(Stated exercise): Could you repeat, word for word, the part of the listing that opens with the line containing "At what coordinates should I click to accomplish: Open the" and closes with the line containing "Action: (150, 601)"?

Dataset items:

####

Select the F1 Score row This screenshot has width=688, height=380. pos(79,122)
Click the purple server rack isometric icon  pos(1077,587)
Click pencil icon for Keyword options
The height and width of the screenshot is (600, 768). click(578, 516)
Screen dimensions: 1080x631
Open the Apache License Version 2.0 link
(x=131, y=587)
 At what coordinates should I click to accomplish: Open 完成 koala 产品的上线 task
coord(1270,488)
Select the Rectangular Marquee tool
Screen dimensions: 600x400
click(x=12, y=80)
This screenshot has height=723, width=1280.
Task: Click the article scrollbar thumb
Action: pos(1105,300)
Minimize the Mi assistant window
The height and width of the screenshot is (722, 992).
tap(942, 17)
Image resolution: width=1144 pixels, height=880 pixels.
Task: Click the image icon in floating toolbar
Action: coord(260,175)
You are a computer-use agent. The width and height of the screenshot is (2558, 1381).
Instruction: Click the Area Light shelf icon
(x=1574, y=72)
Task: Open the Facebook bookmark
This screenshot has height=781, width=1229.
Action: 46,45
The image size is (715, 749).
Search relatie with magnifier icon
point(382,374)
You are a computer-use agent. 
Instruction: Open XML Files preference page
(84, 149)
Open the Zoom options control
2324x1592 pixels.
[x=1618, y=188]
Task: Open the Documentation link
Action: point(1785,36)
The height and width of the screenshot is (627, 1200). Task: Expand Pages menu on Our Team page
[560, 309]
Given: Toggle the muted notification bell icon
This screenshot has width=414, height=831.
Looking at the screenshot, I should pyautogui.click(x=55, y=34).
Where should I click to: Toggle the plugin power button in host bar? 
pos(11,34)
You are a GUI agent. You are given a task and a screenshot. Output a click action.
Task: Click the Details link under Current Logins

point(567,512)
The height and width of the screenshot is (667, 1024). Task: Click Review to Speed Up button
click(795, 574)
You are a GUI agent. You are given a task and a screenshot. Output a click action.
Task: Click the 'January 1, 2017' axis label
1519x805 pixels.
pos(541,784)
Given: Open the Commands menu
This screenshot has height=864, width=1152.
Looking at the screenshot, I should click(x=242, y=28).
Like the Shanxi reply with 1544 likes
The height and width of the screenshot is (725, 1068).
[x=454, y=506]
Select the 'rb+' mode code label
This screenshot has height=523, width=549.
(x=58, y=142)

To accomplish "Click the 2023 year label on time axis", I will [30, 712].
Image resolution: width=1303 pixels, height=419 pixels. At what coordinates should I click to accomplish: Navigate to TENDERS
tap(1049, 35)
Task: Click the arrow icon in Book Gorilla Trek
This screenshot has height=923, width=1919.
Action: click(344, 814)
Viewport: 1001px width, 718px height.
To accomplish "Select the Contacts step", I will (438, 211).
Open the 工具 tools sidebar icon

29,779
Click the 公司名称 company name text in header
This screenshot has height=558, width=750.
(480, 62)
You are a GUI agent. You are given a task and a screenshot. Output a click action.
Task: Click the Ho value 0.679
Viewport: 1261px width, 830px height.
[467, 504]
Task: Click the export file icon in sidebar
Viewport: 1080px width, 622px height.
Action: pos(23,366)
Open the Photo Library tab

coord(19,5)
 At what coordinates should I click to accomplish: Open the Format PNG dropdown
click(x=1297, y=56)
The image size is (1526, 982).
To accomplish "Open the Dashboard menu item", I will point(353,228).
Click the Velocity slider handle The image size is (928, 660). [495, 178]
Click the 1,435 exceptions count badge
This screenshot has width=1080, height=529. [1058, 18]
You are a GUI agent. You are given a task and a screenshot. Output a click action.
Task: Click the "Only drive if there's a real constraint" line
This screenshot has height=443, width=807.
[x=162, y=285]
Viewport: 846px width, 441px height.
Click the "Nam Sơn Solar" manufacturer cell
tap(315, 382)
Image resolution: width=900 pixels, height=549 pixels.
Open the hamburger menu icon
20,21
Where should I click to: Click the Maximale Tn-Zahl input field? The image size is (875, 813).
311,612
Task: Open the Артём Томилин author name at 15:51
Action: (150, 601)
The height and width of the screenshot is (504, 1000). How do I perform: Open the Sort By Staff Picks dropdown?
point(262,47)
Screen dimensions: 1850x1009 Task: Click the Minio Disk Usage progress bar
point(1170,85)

####

(The solution):
 At what coordinates should I click to accomplish: Open the Format PNG dropdown
click(x=1297, y=56)
The image size is (1526, 982).
To accomplish "Open the Dashboard menu item", I will point(353,228).
Click the Velocity slider handle The image size is (928, 660). [495, 178]
Click the 1,435 exceptions count badge
This screenshot has width=1080, height=529. [1058, 18]
You are a GUI agent. You are given a task and a screenshot. Output a click action.
Task: Click the "Only drive if there's a real constraint" line
This screenshot has height=443, width=807.
[x=162, y=285]
Viewport: 846px width, 441px height.
Click the "Nam Sơn Solar" manufacturer cell
tap(315, 382)
Image resolution: width=900 pixels, height=549 pixels.
Open the hamburger menu icon
20,21
Where should I click to: Click the Maximale Tn-Zahl input field? The image size is (875, 813).
311,612
Task: Open the Артём Томилин author name at 15:51
Action: (150, 601)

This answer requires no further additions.